Con la serie de penales de la semifinal Argentina vs. Italia como marco temporal y fondo musical de “Un verano italiano” –el célebre tema del mundial de fútbol 1990, cuyo estribillo le presta el nombre a la película–, un automóvil de lujo sale disparado desde un puente romano y ameriza con escasa elegancia sobre las aguas del Tíber. Dada la decepcionante coyuntura futbolística, muy poca gente en la terraza del bar cercano le presta atención al extraño objeto volador. Así comienza Notti magiche, el más reciente largometraje del toscano Paolo Virzì, fecundo realizador de quien en la Argentina se ha conocido una buena parte de su filmografía, incluidas Loca alegría, Tutti i santi giorni y El capital humano. Fecundo y ecléctico: sus películas suelen alternar el humor y el drama humano y social, muchas veces en un mismo relato.

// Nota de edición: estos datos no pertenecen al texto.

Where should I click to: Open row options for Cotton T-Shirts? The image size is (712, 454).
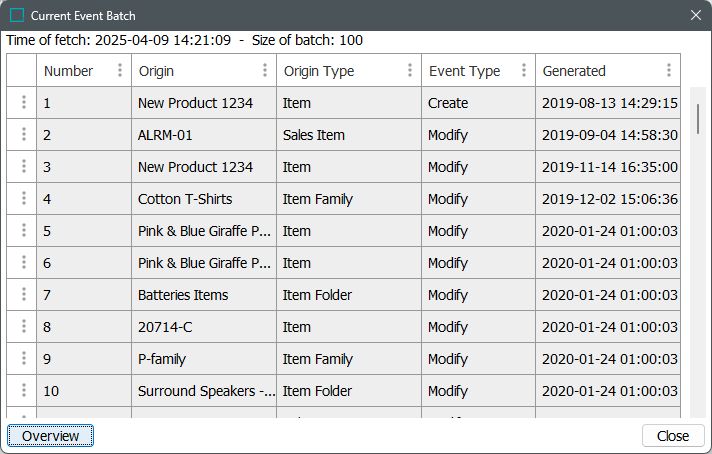(x=22, y=199)
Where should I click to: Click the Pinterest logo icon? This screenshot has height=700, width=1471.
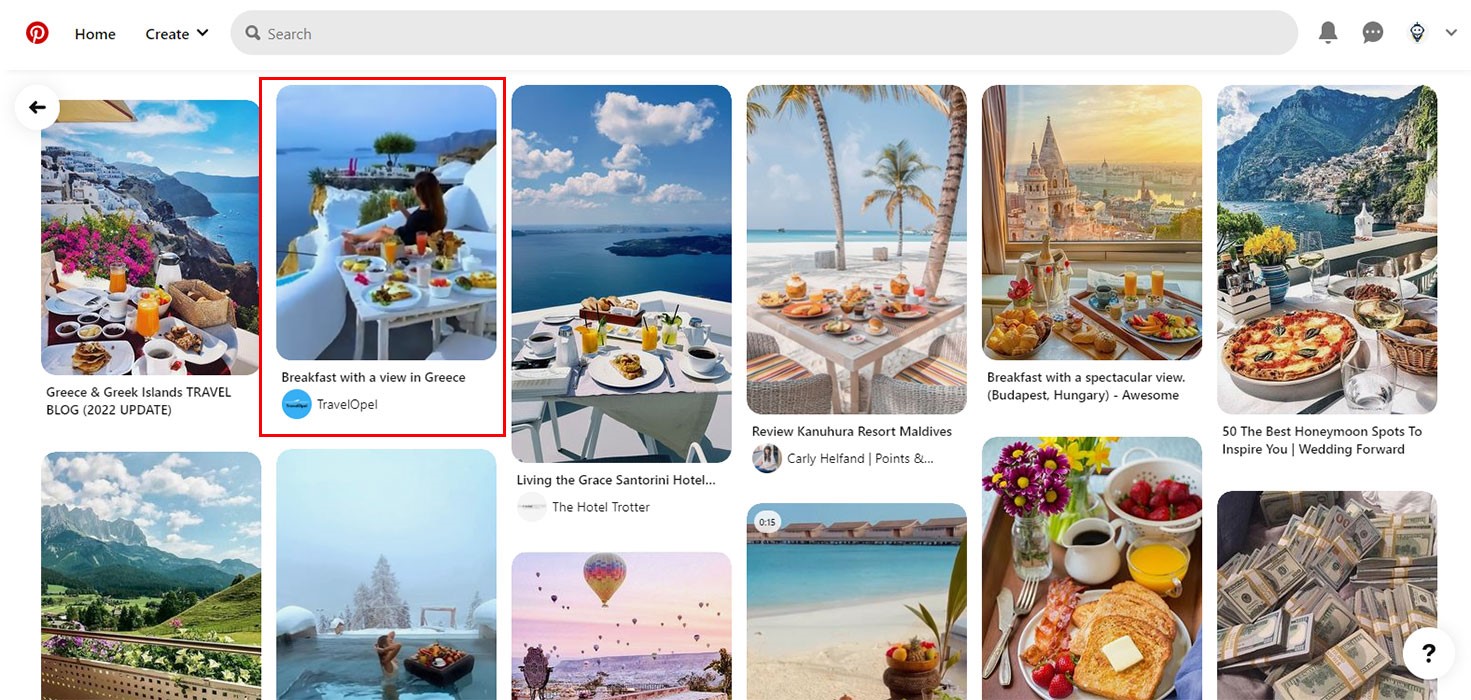tap(37, 33)
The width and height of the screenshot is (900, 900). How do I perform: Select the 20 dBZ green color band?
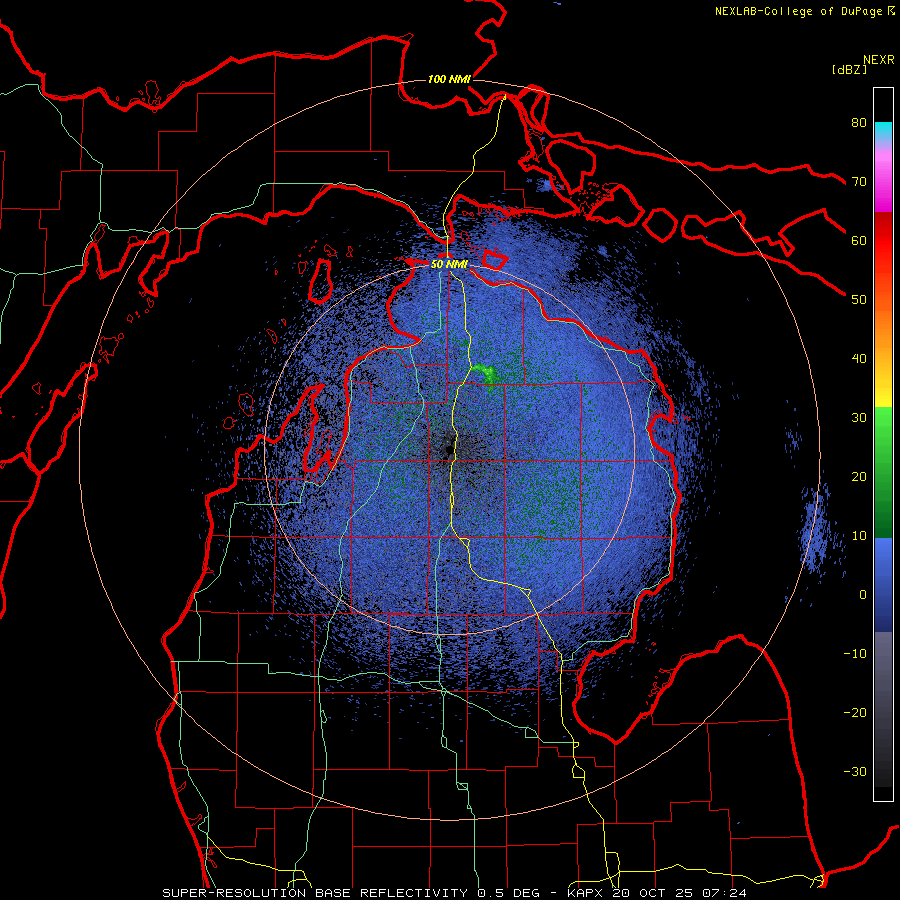[883, 476]
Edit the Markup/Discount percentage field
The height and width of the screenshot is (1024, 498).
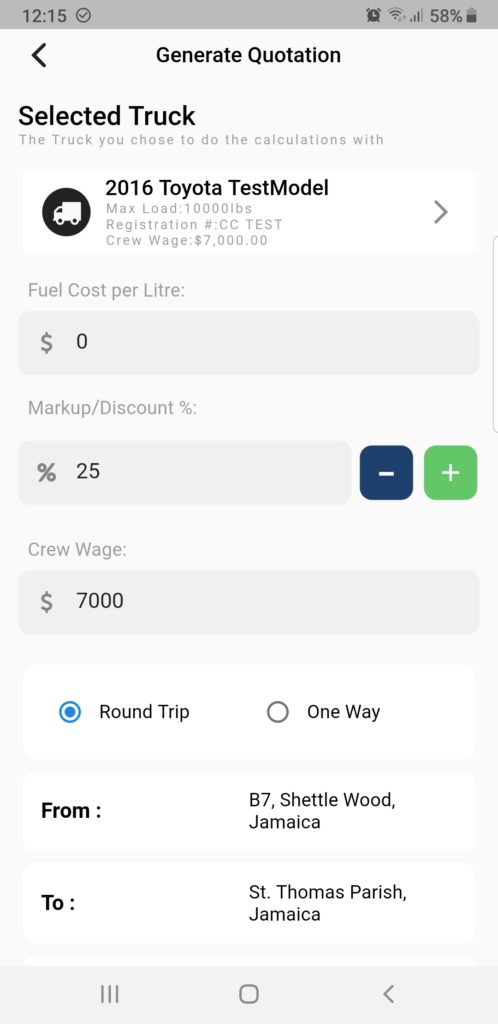pos(185,473)
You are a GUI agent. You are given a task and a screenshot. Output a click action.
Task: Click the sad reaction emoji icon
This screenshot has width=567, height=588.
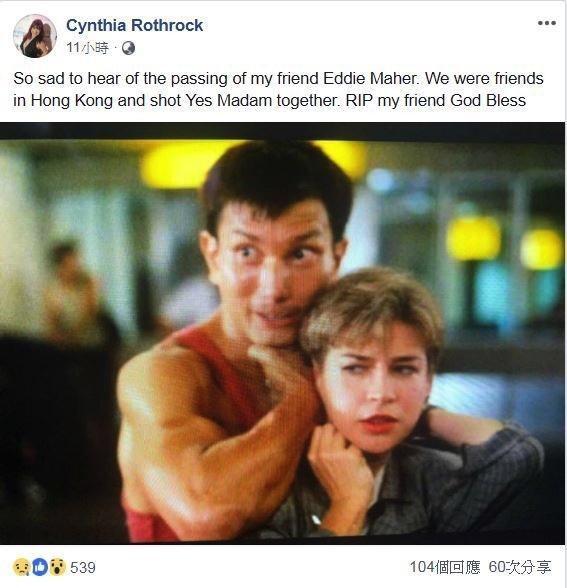point(21,567)
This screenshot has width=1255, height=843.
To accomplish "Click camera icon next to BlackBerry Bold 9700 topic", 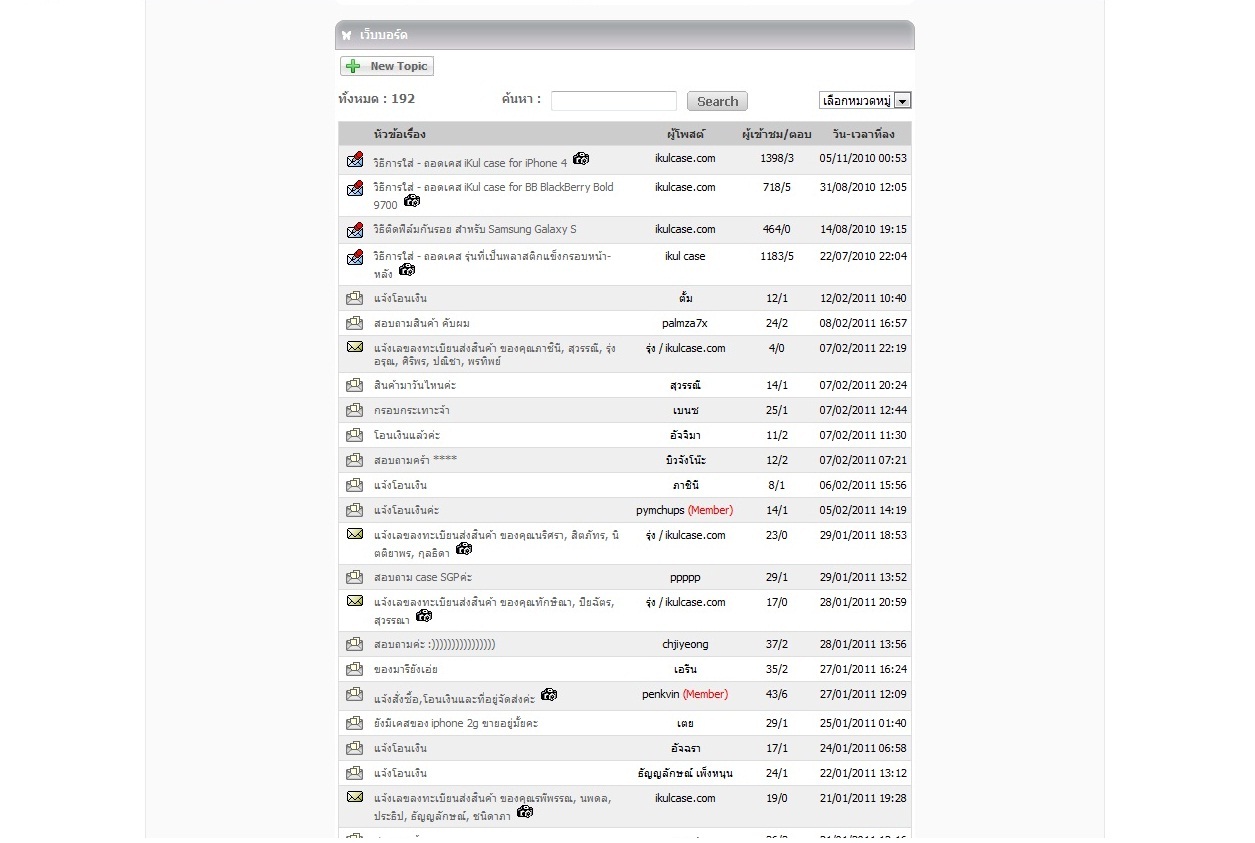I will pyautogui.click(x=412, y=201).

Estas “noches mágicas” se enrolan conscientemente en la tradición de la commedia all’italiana, con sus dardos venenosos aplicados, en esta ocasión, a la industria del cine. O, mejor dicho, al ocaso definitivo de sus épocas doradas, en la prehistoria del reinado de Berlusconi. El descubrimiento del cadáver de Leandro Saponaro, otrora un poderoso productor –tanto del más reputado cine autoral como de decenas de exitosos poliziotteschi– provoca la detención de tres jóvenes aspirantes a guionistas. También a un largo flashback que describe los acontecimientos y detalles que llevaron a la muerte del produttore (un Giancarlo Giannini al borde de la histeria, con guiños al muy real Cecchi Gori padre), en esencia un macguffin narrativo, al menos hasta los tramos finales. Lo que más parece preocupar a Virzì y a sus dos coguionistas es construir una sátira de ambientes, personajes, usos y costumbres, en ocasiones atinada e hilarante, en otras no tanto.

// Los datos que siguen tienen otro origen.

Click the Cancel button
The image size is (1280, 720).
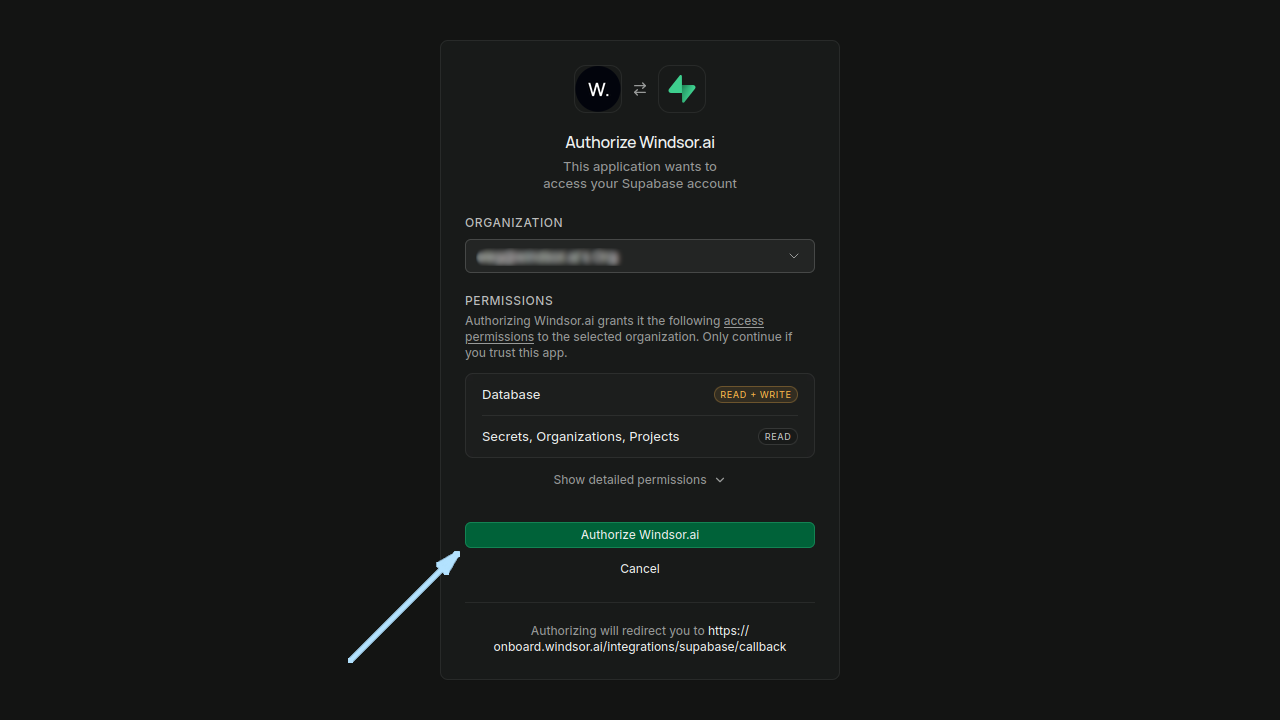(640, 569)
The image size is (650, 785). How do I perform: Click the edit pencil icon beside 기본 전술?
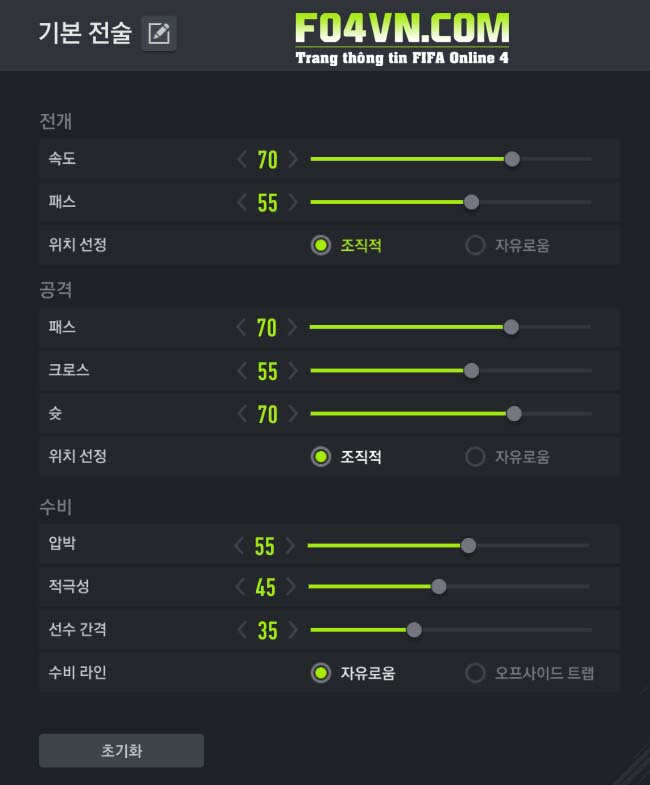point(159,34)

Antonino, Luciano y Eugenia –los ternados para un concurso nacional de guiones cinematográficos, cada uno de ellos con características y rasgos de carácter muy definidos– hacen las veces de ventanas hacia un extraño microcosmos de escritores, realizadores y productores veteranos que llevan la marca del cinismo en cada frase que le prodigan al mundo. “Buona notte, va’ a fanculo”, se despide el sceneggiatore interpretado con alta gracia por el gran Roberto Herlitzka, un tal Fulvio Zappellini, homenaje encubierto a Furio Scarpelli, legendario creador de guiones, desde las primeras películas de Totò a Il postino. Por cierto, las decenas de referencias directas e indirectas a los grandes nombres ocultos del cine italiano –aquellos que trabajaban sentados delante de la máquina de escribir– pueden pasar desapercibidos para una parte importante de la audiencia, aunque no así la inclusión entre sombras de un Marcelo Mastroianni (llorando desconsoladamente por el enésimo abandono de la Deneuve, esa “stronza”) o de un Federico Fellini rodando la última escena de su canto de cisne, La voz de la luna.

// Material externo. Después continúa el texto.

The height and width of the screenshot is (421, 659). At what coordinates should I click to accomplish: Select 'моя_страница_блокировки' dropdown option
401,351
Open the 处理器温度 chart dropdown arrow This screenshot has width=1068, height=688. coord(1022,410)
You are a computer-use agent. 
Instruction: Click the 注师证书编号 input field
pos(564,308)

El trío de jóvenes, algo ingenuos en cuanto a las prácticas reales del oficio, intenta insertarse profesionalmente con sus creaciones, pero lo que encuentran son grandes nombres venidos a menos, “autores” dispuestos a conceder toda clase de libertades y un estado general de desesperanza. Entre apunte y apunte, la trama avanza a velocidades nada desdeñables, saltando de una escena a otra, y si algo no le falta a Notti magiche es ritmo. Esa cualidad de sketches contenidos en sí mismos puede ser entendida como un demérito general, pero en ocasiones se transforma en virtud. Los mejores momentos del film se imponen como aguafuertes de un mundo en decadencia que insiste en hacer gala de los lauros pretéritos, falsos espejos de los oropeles presentes.